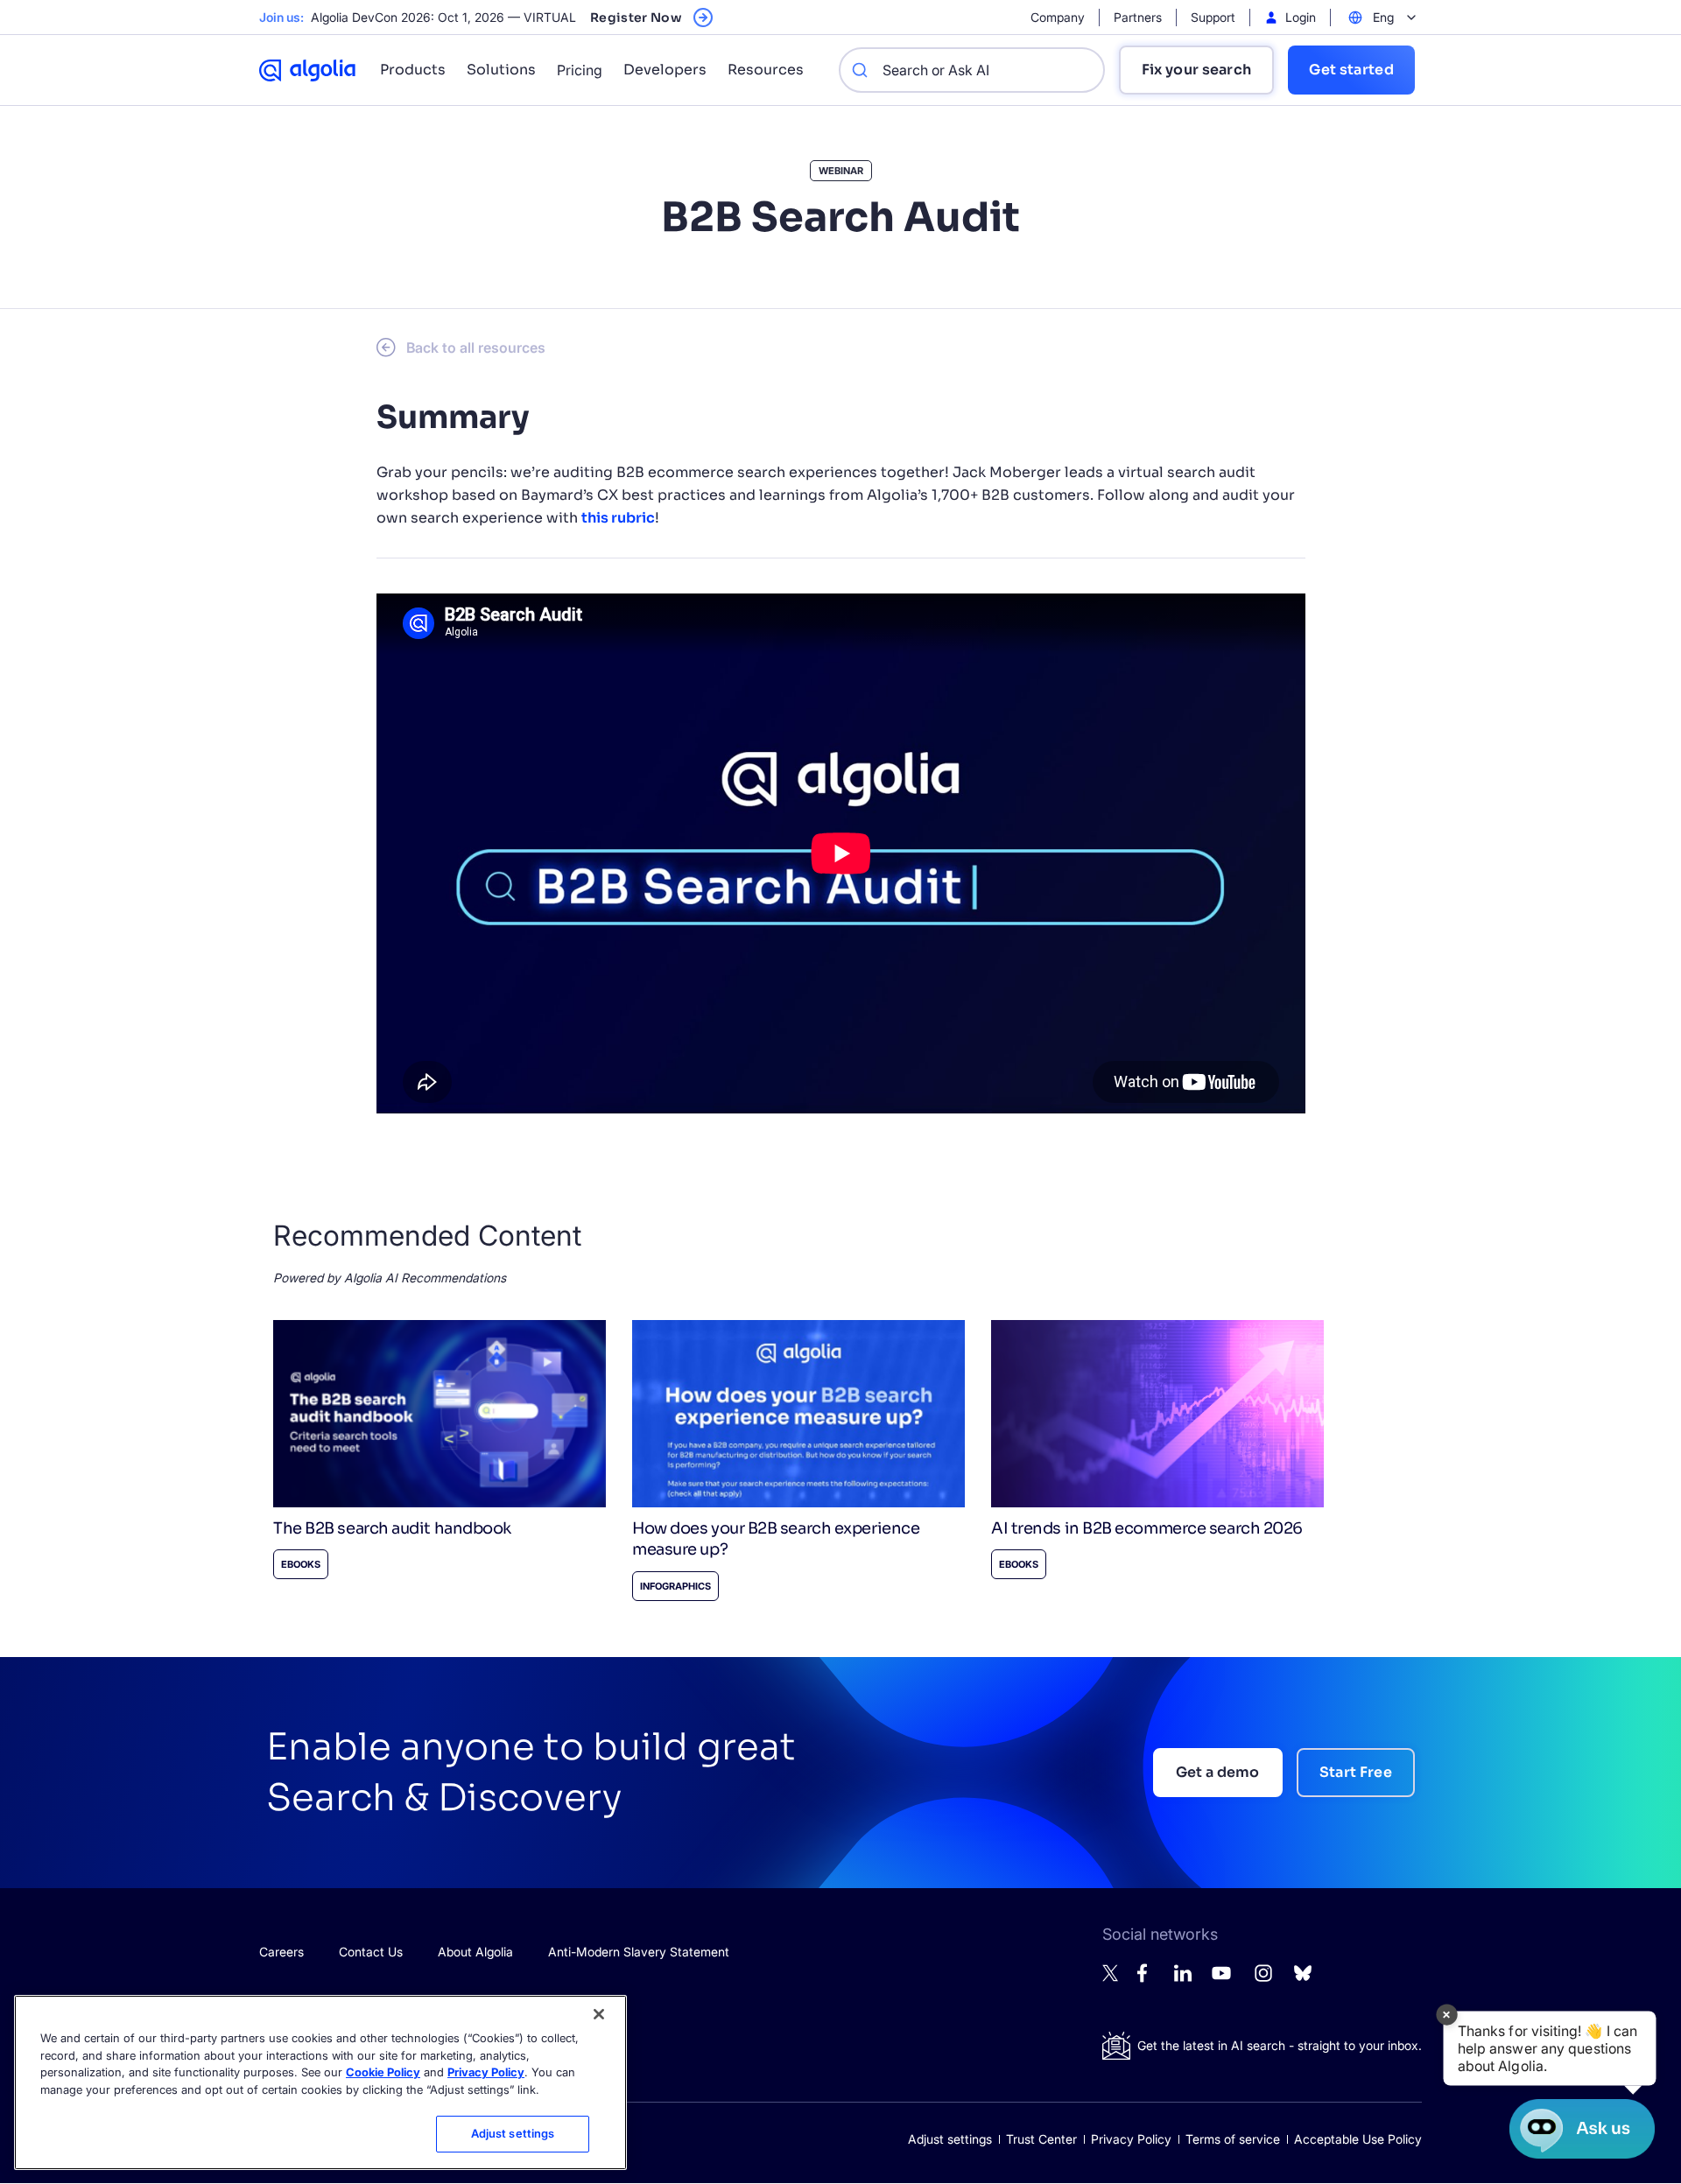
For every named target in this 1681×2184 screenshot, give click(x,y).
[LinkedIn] (1183, 1977)
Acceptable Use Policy (1358, 2138)
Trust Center (1041, 2138)
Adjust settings (950, 2138)
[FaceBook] (1147, 1977)
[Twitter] (1111, 1977)
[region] (320, 2082)
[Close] (599, 2014)
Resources (766, 69)
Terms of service (1232, 2138)
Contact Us (371, 1951)
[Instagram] (1263, 1980)
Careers (281, 1951)
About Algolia (475, 1951)
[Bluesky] (1302, 1977)
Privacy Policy (1131, 2138)
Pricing (579, 70)
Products (413, 69)
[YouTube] (1221, 1980)
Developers (665, 69)
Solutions (501, 69)
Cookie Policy (383, 2072)
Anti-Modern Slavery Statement (638, 1951)
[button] (1550, 2048)
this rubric (618, 518)
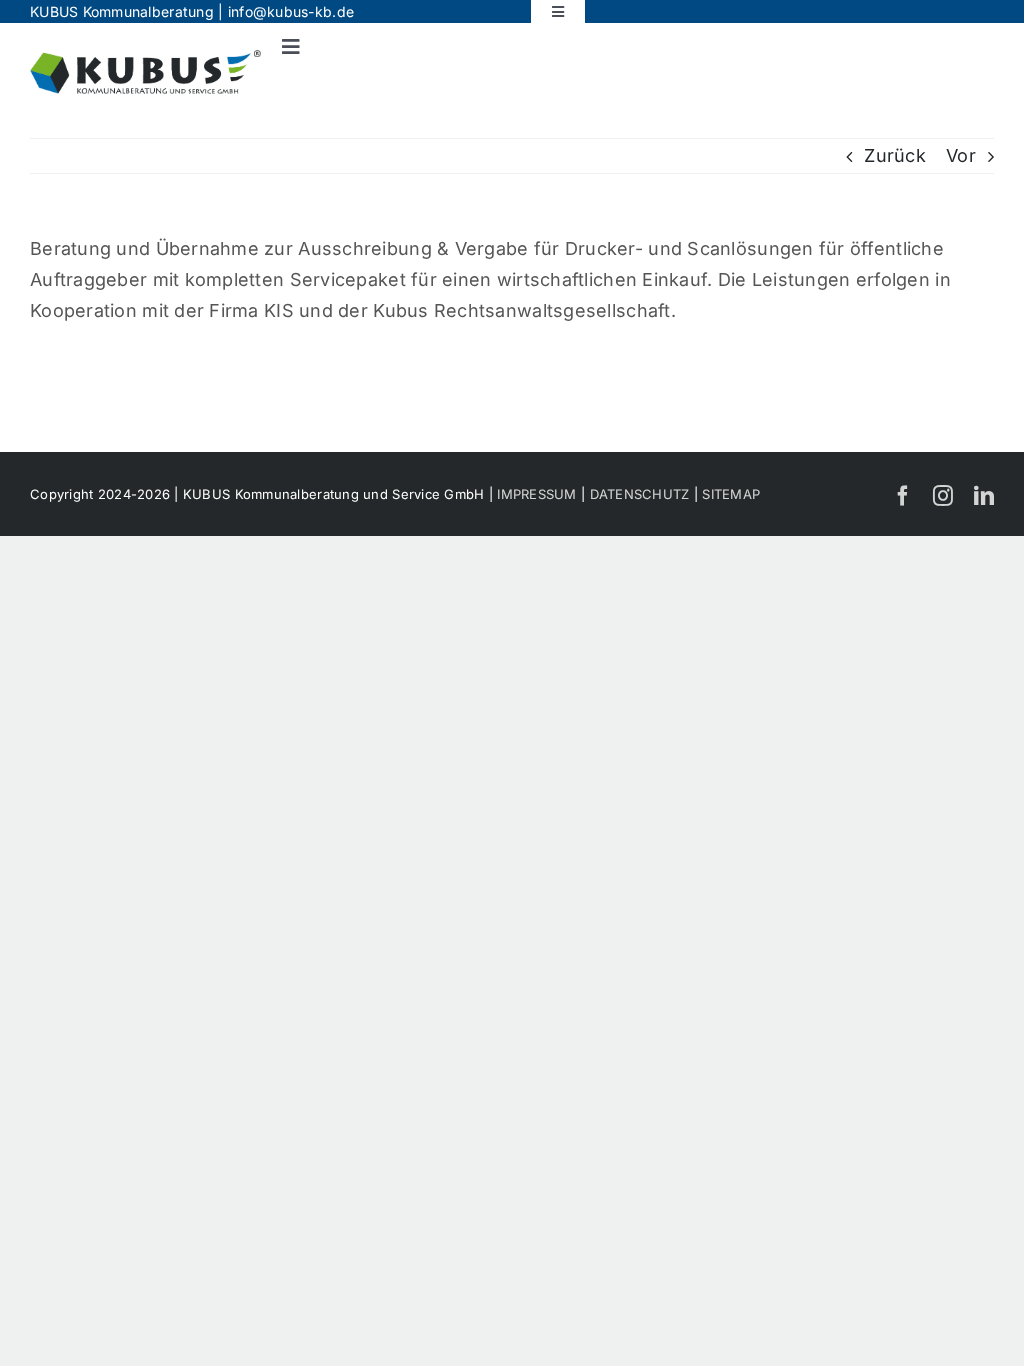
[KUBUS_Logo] (145, 58)
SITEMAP (731, 494)
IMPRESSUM (536, 494)
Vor (961, 155)
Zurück (895, 155)
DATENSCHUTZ (640, 494)
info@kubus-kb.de (291, 11)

::::::::::

[ABOUT THIS TASK]:
Return nothing except the lines from the line with "[Twitter] (1111, 1977)" through the last line of the records above, copied exactly and without pictures.

[ANSWER BELOW]:
[Twitter] (1111, 1977)
[region] (320, 2082)
[Close] (599, 2014)
Resources (766, 69)
Terms of service (1232, 2138)
Contact Us (371, 1951)
[Instagram] (1263, 1980)
Careers (281, 1951)
About Algolia (475, 1951)
[Bluesky] (1302, 1977)
Privacy Policy (1131, 2138)
Pricing (579, 70)
Products (413, 69)
[YouTube] (1221, 1980)
Developers (665, 69)
Solutions (501, 69)
Cookie Policy (383, 2072)
Anti-Modern Slavery Statement (638, 1951)
[button] (1550, 2048)
this rubric (618, 518)
[KUBUS_Logo] (145, 58)
SITEMAP (731, 494)
IMPRESSUM (536, 494)
Vor (961, 155)
Zurück (895, 155)
DATENSCHUTZ (640, 494)
info@kubus-kb.de (291, 11)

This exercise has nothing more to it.